> [Task instructions]:
Scan the entries for lines with the word "agent", then copy those lines.
(Data section Opens)
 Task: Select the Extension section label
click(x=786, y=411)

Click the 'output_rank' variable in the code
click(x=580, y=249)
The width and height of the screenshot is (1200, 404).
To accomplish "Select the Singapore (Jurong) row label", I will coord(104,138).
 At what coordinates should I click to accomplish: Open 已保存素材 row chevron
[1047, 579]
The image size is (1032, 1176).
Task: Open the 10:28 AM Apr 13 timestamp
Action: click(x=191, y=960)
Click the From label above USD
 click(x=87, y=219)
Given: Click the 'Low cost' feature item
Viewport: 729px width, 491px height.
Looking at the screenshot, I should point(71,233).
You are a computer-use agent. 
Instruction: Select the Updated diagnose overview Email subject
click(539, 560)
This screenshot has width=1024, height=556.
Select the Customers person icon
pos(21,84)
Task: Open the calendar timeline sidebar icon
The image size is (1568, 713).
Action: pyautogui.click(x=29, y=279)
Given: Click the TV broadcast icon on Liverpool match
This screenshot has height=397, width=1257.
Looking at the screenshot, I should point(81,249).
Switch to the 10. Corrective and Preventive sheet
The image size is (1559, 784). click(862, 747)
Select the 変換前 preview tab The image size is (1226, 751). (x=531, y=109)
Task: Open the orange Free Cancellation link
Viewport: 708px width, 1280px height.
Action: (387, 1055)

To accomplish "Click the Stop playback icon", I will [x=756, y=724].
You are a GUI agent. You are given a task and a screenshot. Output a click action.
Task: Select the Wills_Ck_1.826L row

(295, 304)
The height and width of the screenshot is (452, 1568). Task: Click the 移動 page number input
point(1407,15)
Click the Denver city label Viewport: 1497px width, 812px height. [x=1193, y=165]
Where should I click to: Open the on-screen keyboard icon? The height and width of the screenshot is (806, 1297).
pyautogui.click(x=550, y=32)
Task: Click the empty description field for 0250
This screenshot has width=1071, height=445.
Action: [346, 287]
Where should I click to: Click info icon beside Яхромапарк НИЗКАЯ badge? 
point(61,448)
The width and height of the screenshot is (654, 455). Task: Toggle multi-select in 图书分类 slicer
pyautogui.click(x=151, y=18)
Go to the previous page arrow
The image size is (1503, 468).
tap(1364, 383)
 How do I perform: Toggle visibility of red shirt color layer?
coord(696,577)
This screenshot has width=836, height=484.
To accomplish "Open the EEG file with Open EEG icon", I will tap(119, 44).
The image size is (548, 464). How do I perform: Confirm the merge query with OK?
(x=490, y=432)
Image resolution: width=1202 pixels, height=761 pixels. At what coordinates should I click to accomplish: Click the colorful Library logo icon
(Data section Closes)
> [The completed task]:
You are a computer-use agent. 
You are a GUI agent. You are given a task and a screenshot. Output a click action.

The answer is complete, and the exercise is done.